Malo Gusto, lateral del Chelsea, ocupó su lugar tras el intermedio. El partido siguió su curso, Francia remató la faena y el marcador maquilló cualquier preocupación. Pero el foco ya estaba en otra parte: el estado físico del que apunta a ser titular indiscutible en la zaga de Les Bleus en Norteamérica.

Ahí llega el dato que rebaja la tensión. La misma información apunta a que no hay inquietud real en el cuerpo técnico respecto a la condición de Koundé de cara a la cita mundialista. Las molestias no se consideran graves y no alteran, a día de hoy, los planes de Deschamps.

El contexto no es menor. Koundé viene de una temporada complicada en el Barcelona, con altibajos y un debate constante sobre su mejor posición. Aun así, en la selección mantiene un estatus diferente: pieza de confianza, perfil versátil y, salvo contratiempo, nombre subrayado en la alineación inicial.

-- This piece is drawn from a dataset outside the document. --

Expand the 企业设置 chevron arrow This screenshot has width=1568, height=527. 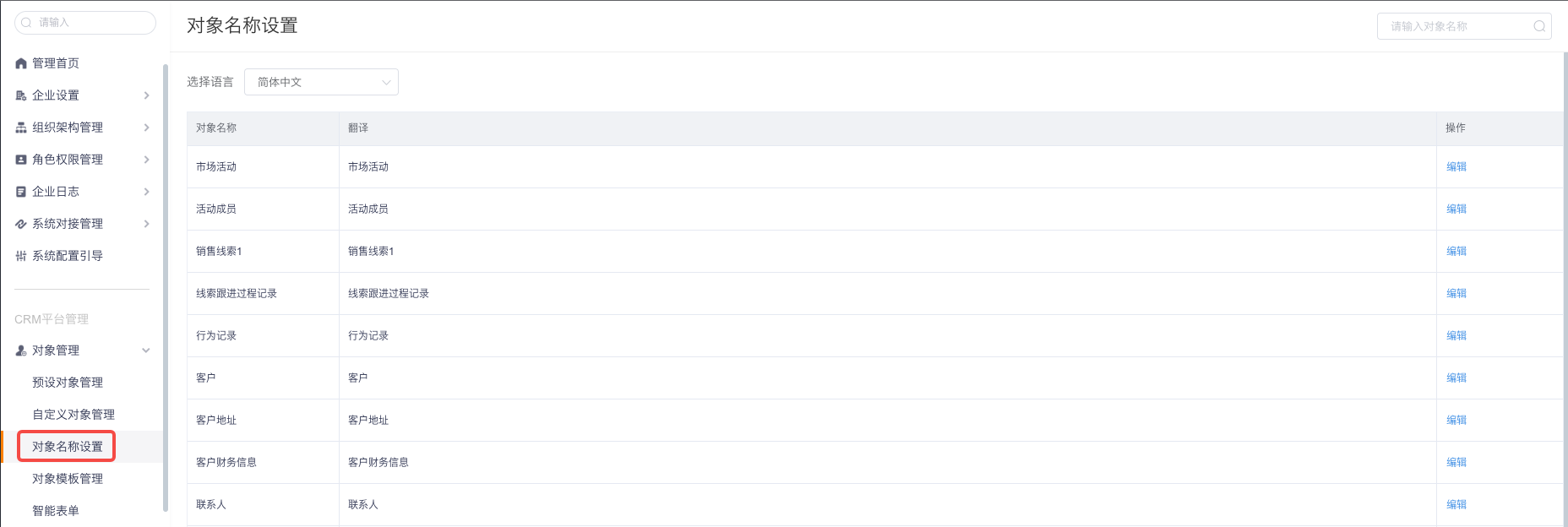pos(146,95)

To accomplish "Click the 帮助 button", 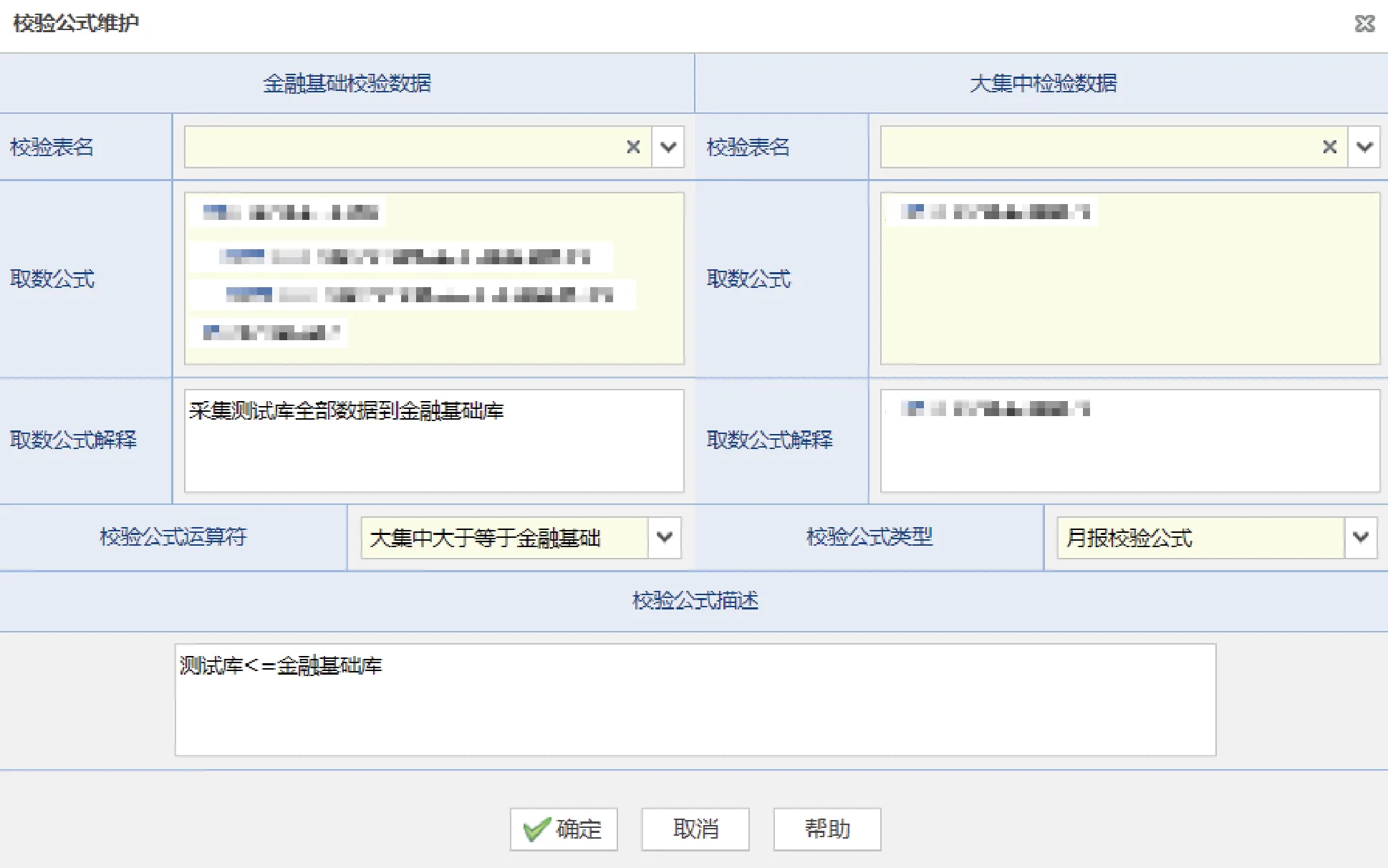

Detrás de él, la competencia aprieta. Malo Gusto se presenta como una alternativa natural en el lateral. Y aparece también una opción menos ortodoxa pero muy real: Warren Zaïre-Emery. El joven de Paris Saint-Germain ya demostró la pasada campaña que puede adaptarse a ese costado cuando el contexto lo exige, dejando actuaciones que no pasaron desapercibidas en el entorno de la selección.

Francia no se detiene. El combinado de Deschamps se entrenará por primera vez en Estados Unidos este jueves, afinando detalles antes del estreno mundialista del martes frente a Senegal. Koundé viajará con la etiqueta de titular y con un mensaje claro desde dentro del vestuario: el susto de Lille no cambia el plan. Ahora falta comprobar si el cuerpo le acompaña cuando el balón eche a rodar en el escenario grande.